### Selected text ###

According to various embodiments, the radiation performance of the array antenna AR may be determined according to the extension height H of the conductive extension part 552. For example, as shown in Table 2 below, it may be seen that the radiation performance of an array antenna (AR), that is supported through a conductive bracket that does not include a conductive extension part 552 and a bent part 553 and operates in a band of about 28 GHz, is substantially improved in all cases as the gain of about 6.86 dB, about 7.09 dB, and about 6.67 dB respectively is expressed in the case that the bending length L2 is maintained at 1.4 mm and the modified conductive extension part 552 and the bent part 553 are applied when the sum of the extension height H of the extension part 552 and/or the bending length L2 of the bent part 553 is 0.18λ (e.g., when the extension height H of the extension 552 is about 0.5 mm), 0.25λ (e.g., when the extension height H of the extension 552 is about 1.3 mm) and 0.35λ (e.g., when the extension height H of the extension 552 is about 2.3 mm), while a gain of about 6.52 dB is expressed in the cumulative distribution function (CDF) 50% section. In addition, it may be seen that the most excellent radiation performance of the array antenna (AR) is expressed as a gain of 7.09 dB is expressed in the case that the sum of the extension height H of the extension part 552 of the conductive bracket 550 and the bending length L2 of the bent part 553 is λ/4.

### Data extract ###

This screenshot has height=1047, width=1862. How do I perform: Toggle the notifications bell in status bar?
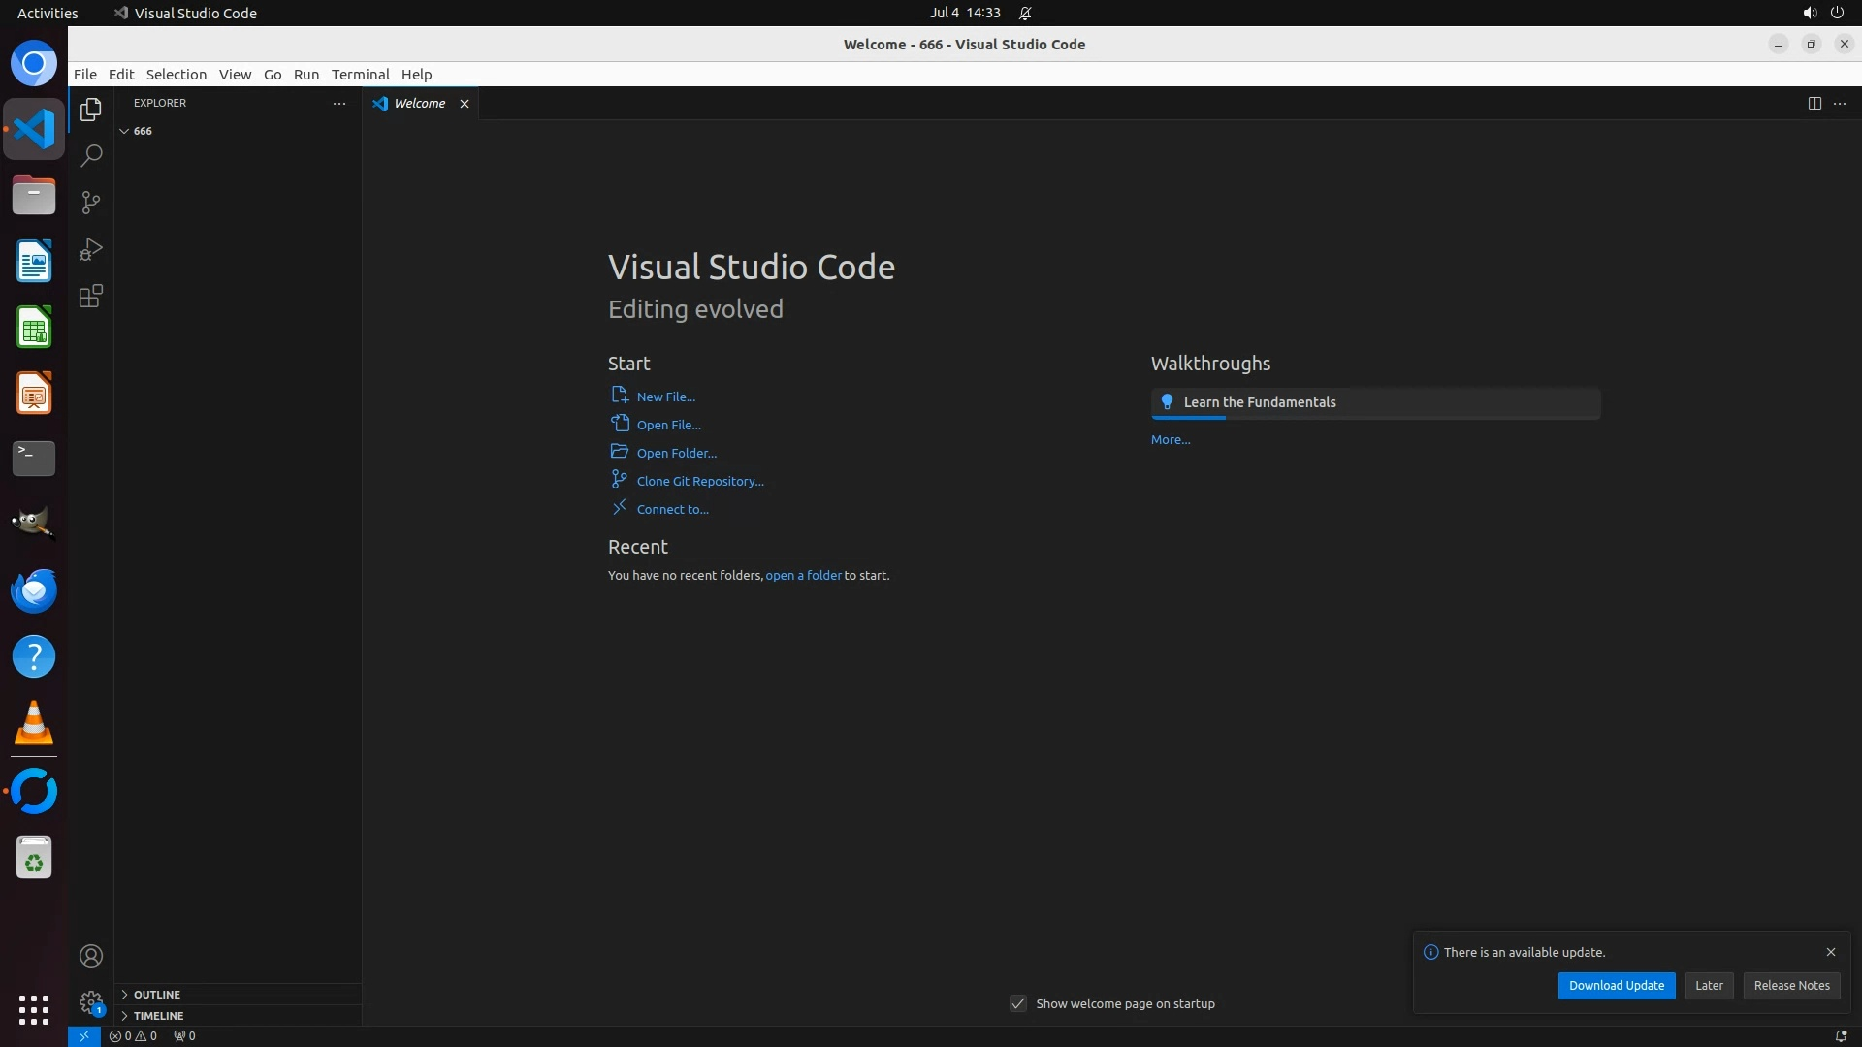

###

Stated exercise: Resume the passage on the array antenna's conductive bracket, starting right after its last sentence. The listing has nothing to do with what comes next.

Response to the exercise:
	TABLE 2
	mmwave simulation
	(   (L2) = 1.4 mm)	n261(28 GHz)
	default	peak	11.08
		CDF50	6.52
	L2 = 0.18λ	peak	10.79
		CDF50	6.86
	L2 = 0.25λ	peak	10.95
		CDF50	7.09
	L2 = 0.35λ	peak	11.21
		CDF50	6.67

In some embodiments, the extension height H of the extension part 552 may have a length ranging from 0 to λ/2 (e.g., length of λ/4) based on a designated frequency band (e.g., about 28 GHz band) of the array antenna (AR). In some embodiments, the bending length L2 of the bent part 553 may also have a length ranging from 0 to λ/2 (e.g., length of λ/4) based on a designated frequency band (e.g., about 28 GHz band) of the array antenna AR.

The conductive extension part 552 and the bent part 553 according to exemplary embodiments of the present disclosure may help to improve the forward direction radiation performance of the array antenna (AR) by reflecting in the forward direction the radiation current (surface wave) propagated from the array antenna AR to the rear direction of the substrate 590.

FIGS. 8A and 8B are views comparing current distributions excited in a conductive bracket with and without a conductive extension part according to various embodiments of the present disclosure.

With reference to FIG. 8A, it may be seen that a portion of radiation current radiated from the antenna structure 500 disposed in the inner space 7001 of the electronic device 700 through the conductive bracket 550-1 in which the conductive extension part 552 does not exist is abandoned to the rear direction of the antenna structure 500. Because of this abandoned current, the radiation performance may be deteriorated as the gain of the antenna structure 500 in the forward direction is reduced.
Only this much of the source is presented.